◆ Exercise objective
Check which lines in the records hold "Task" and report how many there are, with no other text.

◆ The records
========

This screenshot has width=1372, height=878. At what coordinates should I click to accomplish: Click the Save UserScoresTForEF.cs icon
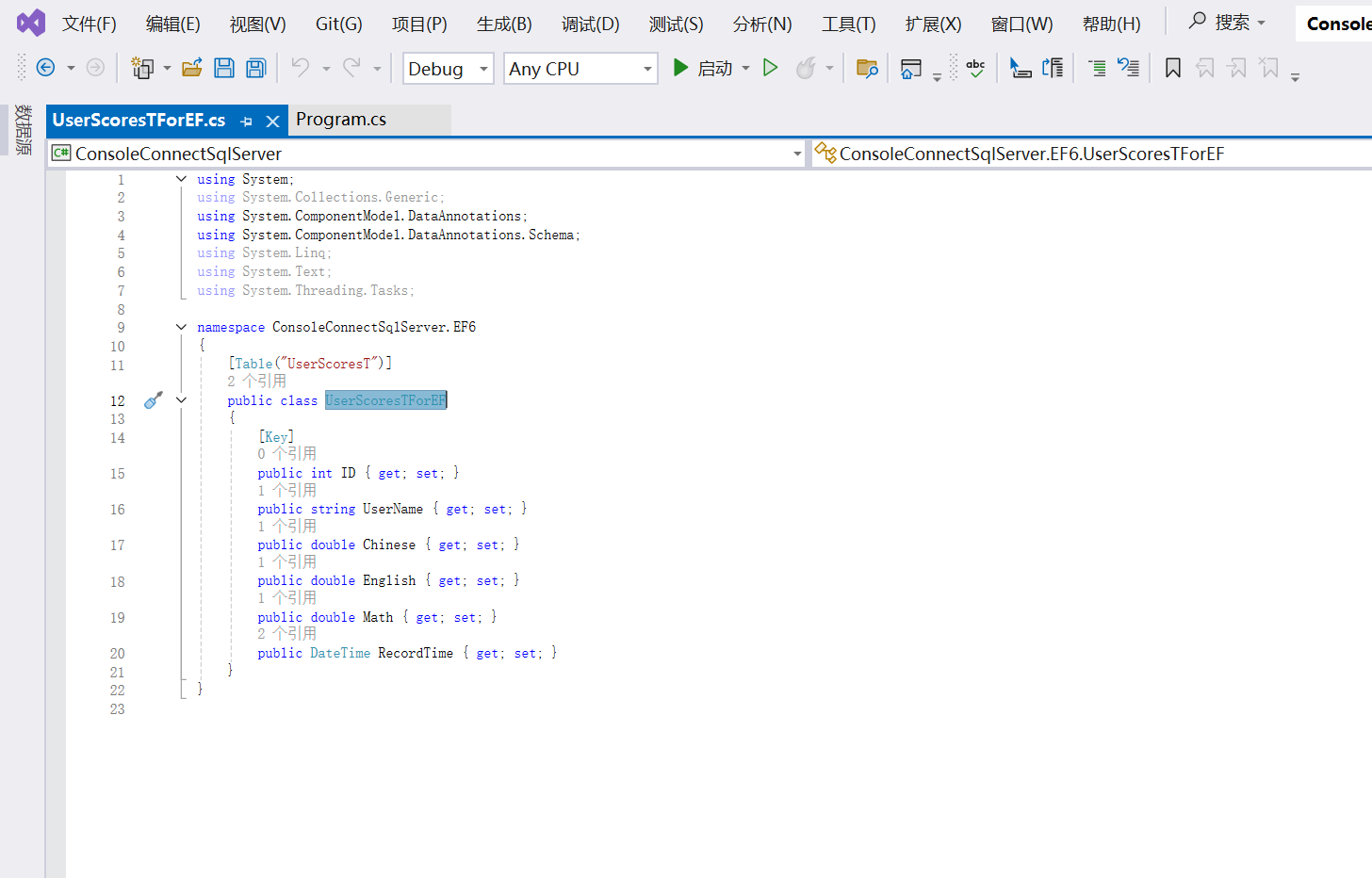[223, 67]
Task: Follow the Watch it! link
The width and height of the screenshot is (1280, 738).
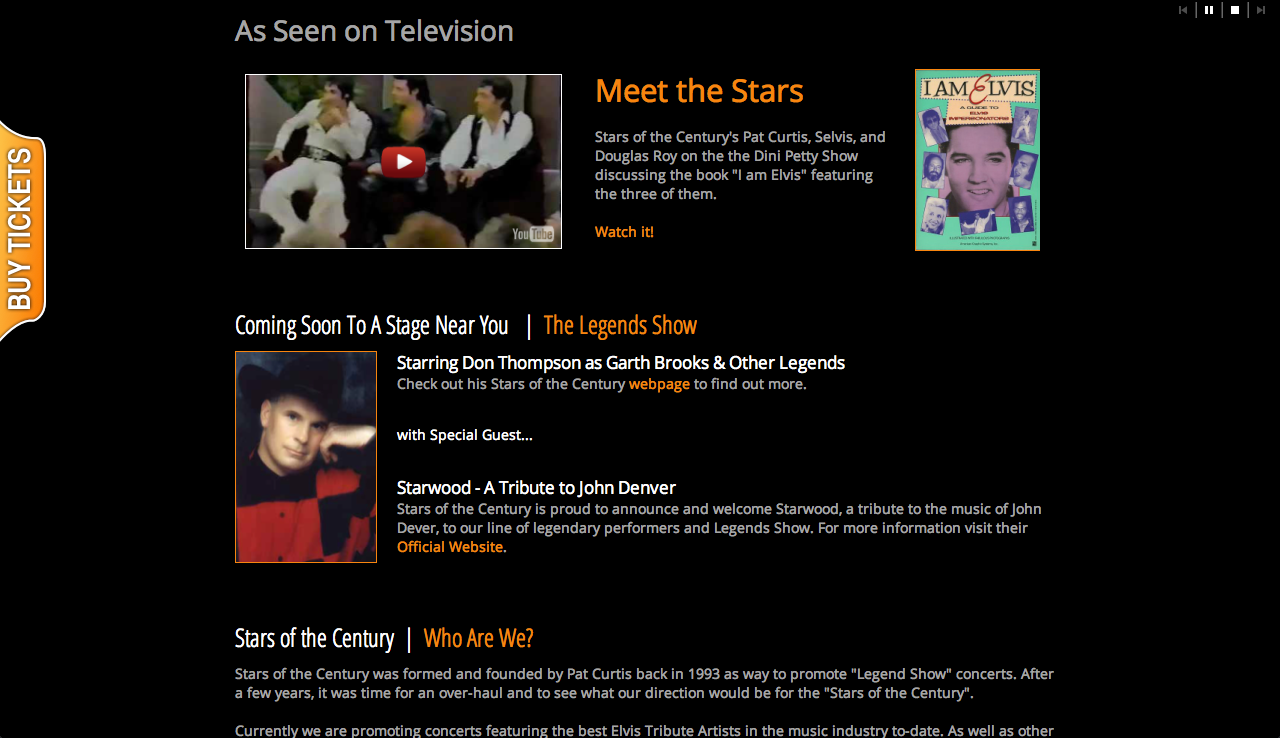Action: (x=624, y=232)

========

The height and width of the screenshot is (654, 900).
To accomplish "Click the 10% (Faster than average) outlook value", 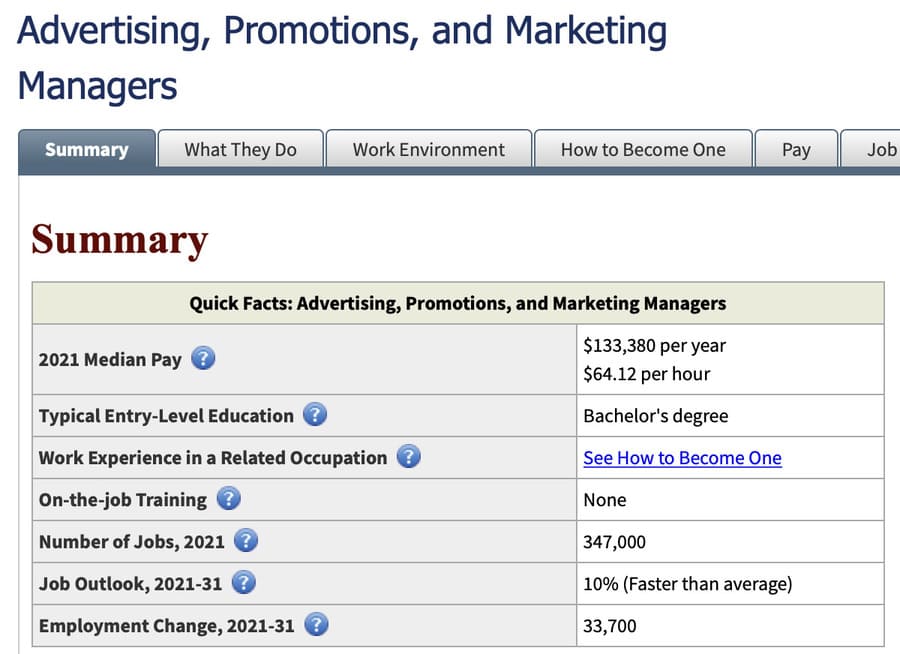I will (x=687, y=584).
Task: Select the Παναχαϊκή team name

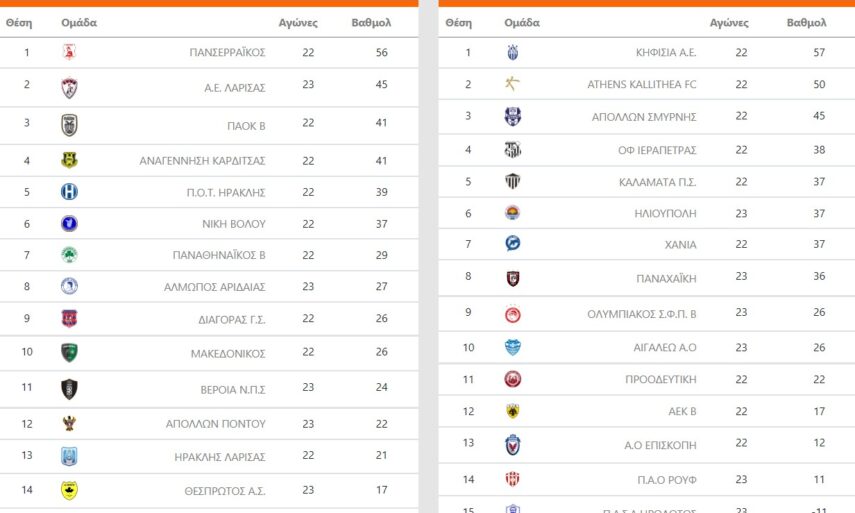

========

◆ Response to the exercise
2